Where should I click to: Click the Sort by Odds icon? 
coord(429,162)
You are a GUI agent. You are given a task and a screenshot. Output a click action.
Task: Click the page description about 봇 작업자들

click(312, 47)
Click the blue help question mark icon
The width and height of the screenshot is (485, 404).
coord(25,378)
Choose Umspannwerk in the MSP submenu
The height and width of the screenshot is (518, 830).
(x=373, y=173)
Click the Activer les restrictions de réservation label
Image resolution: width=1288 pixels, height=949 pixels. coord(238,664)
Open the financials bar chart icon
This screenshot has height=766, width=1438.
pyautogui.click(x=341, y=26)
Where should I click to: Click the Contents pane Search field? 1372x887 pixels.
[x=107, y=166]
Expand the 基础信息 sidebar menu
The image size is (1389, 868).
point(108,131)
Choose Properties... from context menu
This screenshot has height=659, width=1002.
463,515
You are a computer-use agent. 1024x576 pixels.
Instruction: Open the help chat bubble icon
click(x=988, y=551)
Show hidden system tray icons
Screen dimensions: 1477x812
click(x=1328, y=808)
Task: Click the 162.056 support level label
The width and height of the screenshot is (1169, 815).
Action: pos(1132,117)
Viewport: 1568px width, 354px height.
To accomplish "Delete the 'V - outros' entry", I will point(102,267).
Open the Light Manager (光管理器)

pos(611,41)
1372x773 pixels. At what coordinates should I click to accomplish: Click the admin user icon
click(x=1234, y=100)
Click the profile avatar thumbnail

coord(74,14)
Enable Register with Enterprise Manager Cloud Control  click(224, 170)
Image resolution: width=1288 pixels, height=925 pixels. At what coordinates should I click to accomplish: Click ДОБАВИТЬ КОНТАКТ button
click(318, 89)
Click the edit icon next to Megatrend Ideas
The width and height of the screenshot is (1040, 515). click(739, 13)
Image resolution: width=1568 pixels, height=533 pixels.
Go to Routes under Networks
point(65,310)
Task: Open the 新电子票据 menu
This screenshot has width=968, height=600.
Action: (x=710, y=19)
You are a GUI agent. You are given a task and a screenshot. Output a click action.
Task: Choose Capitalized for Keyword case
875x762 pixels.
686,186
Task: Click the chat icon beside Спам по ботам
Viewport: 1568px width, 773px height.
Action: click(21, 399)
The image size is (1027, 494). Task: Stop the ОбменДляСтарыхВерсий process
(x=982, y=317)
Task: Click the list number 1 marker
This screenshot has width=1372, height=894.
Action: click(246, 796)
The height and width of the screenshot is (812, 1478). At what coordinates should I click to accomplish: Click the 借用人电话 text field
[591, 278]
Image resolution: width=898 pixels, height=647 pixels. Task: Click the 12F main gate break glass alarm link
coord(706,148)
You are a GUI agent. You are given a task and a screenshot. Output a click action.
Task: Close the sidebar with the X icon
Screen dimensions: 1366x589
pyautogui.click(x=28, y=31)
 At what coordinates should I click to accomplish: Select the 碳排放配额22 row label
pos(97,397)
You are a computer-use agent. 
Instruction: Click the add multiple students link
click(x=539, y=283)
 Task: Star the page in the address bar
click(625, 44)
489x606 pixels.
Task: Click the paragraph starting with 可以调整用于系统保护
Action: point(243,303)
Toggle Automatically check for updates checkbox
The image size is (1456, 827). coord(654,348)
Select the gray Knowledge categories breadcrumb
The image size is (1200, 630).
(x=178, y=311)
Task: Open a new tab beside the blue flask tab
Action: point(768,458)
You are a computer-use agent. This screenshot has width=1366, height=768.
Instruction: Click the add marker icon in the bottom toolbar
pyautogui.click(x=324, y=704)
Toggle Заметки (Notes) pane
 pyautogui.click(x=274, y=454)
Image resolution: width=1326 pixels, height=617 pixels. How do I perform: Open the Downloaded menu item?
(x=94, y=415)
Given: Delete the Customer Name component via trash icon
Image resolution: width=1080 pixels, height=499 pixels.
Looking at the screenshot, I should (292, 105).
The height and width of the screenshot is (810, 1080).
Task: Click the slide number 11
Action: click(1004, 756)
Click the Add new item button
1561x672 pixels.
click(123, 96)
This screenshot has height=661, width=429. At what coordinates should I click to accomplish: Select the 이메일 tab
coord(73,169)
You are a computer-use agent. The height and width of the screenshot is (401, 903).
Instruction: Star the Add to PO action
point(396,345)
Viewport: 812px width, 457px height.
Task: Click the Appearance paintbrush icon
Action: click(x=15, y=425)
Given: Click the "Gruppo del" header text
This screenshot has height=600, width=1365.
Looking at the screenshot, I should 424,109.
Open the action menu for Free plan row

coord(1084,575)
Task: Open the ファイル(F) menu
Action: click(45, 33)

What the task asks => The records above are to be output in full and without error.

Written reply =>
Where should I click to: Click the Sort by Odds icon? 
coord(429,162)
You are a GUI agent. You are given a task and a screenshot. Output a click action.
Task: Click the page description about 봇 작업자들

click(312, 47)
Click the blue help question mark icon
The width and height of the screenshot is (485, 404).
coord(25,378)
Choose Umspannwerk in the MSP submenu
The height and width of the screenshot is (518, 830).
(x=373, y=173)
Click the Activer les restrictions de réservation label
Image resolution: width=1288 pixels, height=949 pixels. coord(238,664)
Open the financials bar chart icon
This screenshot has height=766, width=1438.
pyautogui.click(x=341, y=26)
Where should I click to: Click the Contents pane Search field? 1372x887 pixels.
[x=107, y=166]
Expand the 基础信息 sidebar menu
The image size is (1389, 868).
point(108,131)
Choose Properties... from context menu
This screenshot has height=659, width=1002.
463,515
You are a computer-use agent. 1024x576 pixels.
Instruction: Open the help chat bubble icon
click(x=988, y=551)
Show hidden system tray icons
Screen dimensions: 1477x812
click(x=1328, y=808)
Task: Click the 162.056 support level label
The width and height of the screenshot is (1169, 815).
Action: pos(1132,117)
Viewport: 1568px width, 354px height.
To accomplish "Delete the 'V - outros' entry", I will point(102,267).
Open the Light Manager (光管理器)

pos(611,41)
1372x773 pixels. At what coordinates should I click to accomplish: Click the admin user icon
click(x=1234, y=100)
Click the profile avatar thumbnail

coord(74,14)
Enable Register with Enterprise Manager Cloud Control  click(224, 170)
Image resolution: width=1288 pixels, height=925 pixels. At what coordinates should I click to accomplish: Click ДОБАВИТЬ КОНТАКТ button
click(318, 89)
Click the edit icon next to Megatrend Ideas
The width and height of the screenshot is (1040, 515). click(739, 13)
Image resolution: width=1568 pixels, height=533 pixels.
Go to Routes under Networks
point(65,310)
Task: Open the 新电子票据 menu
This screenshot has width=968, height=600.
Action: (x=710, y=19)
You are a GUI agent. You are given a task and a screenshot. Output a click action.
Task: Choose Capitalized for Keyword case
875x762 pixels.
686,186
Task: Click the chat icon beside Спам по ботам
Viewport: 1568px width, 773px height.
Action: click(21, 399)
The image size is (1027, 494). Task: Stop the ОбменДляСтарыхВерсий process
(x=982, y=317)
Task: Click the list number 1 marker
This screenshot has width=1372, height=894.
Action: click(246, 796)
The height and width of the screenshot is (812, 1478). At what coordinates should I click to accomplish: Click the 借用人电话 text field
[591, 278]
Image resolution: width=898 pixels, height=647 pixels. Task: Click the 12F main gate break glass alarm link
coord(706,148)
You are a GUI agent. You are given a task and a screenshot. Output a click action.
Task: Close the sidebar with the X icon
Screen dimensions: 1366x589
pyautogui.click(x=28, y=31)
 At what coordinates should I click to accomplish: Select the 碳排放配额22 row label
pos(97,397)
You are a computer-use agent. 
Instruction: Click the add multiple students link
click(x=539, y=283)
 Task: Star the page in the address bar
click(625, 44)
489x606 pixels.
Task: Click the paragraph starting with 可以调整用于系统保护
Action: point(243,303)
Toggle Automatically check for updates checkbox
The image size is (1456, 827). coord(654,348)
Select the gray Knowledge categories breadcrumb
The image size is (1200, 630).
(x=178, y=311)
Task: Open a new tab beside the blue flask tab
Action: point(768,458)
You are a computer-use agent. This screenshot has width=1366, height=768.
Instruction: Click the add marker icon in the bottom toolbar
pyautogui.click(x=324, y=704)
Toggle Заметки (Notes) pane
 pyautogui.click(x=274, y=454)
Image resolution: width=1326 pixels, height=617 pixels. How do I perform: Open the Downloaded menu item?
(x=94, y=415)
Given: Delete the Customer Name component via trash icon
Image resolution: width=1080 pixels, height=499 pixels.
Looking at the screenshot, I should (292, 105).
The height and width of the screenshot is (810, 1080).
Task: Click the slide number 11
Action: click(1004, 756)
Click the Add new item button
1561x672 pixels.
click(123, 96)
This screenshot has height=661, width=429. At what coordinates should I click to accomplish: Select the 이메일 tab
coord(73,169)
You are a computer-use agent. The height and width of the screenshot is (401, 903).
Instruction: Star the Add to PO action
point(396,345)
Viewport: 812px width, 457px height.
Task: Click the Appearance paintbrush icon
Action: click(x=15, y=425)
Given: Click the "Gruppo del" header text
This screenshot has height=600, width=1365.
Looking at the screenshot, I should 424,109.
Open the action menu for Free plan row

coord(1084,575)
Task: Open the ファイル(F) menu
Action: click(45, 33)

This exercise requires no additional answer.